O som nasce claramente naquele corpo, mas não há gestos, não há movimentos, como se a velha falasse com o pensamento e as palavras aparecessem tão claras como aparece a música das bandas e a agitação dos habitantes de Hashir.
Um homem mais jovem, aparentando ter cerca de 30 anos, dirige-se a ele com ar reprovador.
- Não devias ter entrado na cidade neste dia, estrangeiro! - diz-lhe, sem mexer a boca.
- Não devias ter entrado na cidade neste dia, estrangeiro! - e não há movimento na sua boca.
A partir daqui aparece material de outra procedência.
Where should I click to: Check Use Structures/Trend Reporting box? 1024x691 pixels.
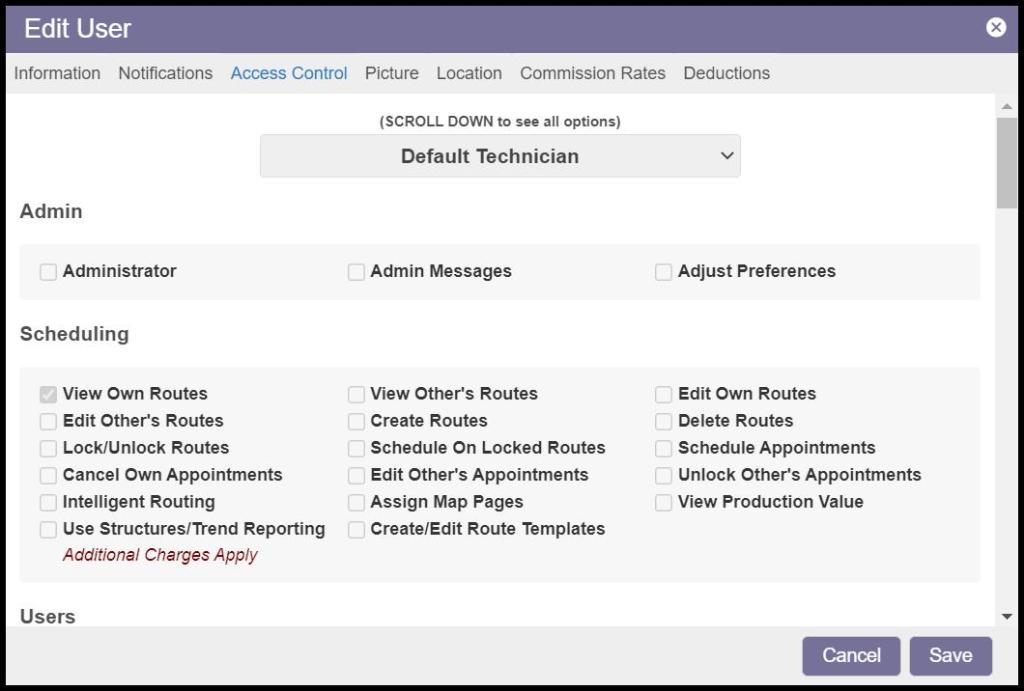(x=48, y=529)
O homem e a velha afastam-se e de seguida surge um grupo de 5 homens armados. Agarram em Paul Court pelos braços e arrastam-no. Durante 5 dias, os dias em que duraram as festas, Paul não viu ninguém, não falou com ninguém. Fechado num quarto escuro, recebia água e alimentos por uma pequena abertura na porta, mas ao terceiro dia esqueceram-se dele. E apenas escapou quando a velha que primeiramente o abordou lhe abriu a porta e perguntou:
- Quem és tu, o que fazes na cidade do vento, estrangeiro?- e não abriu a boca.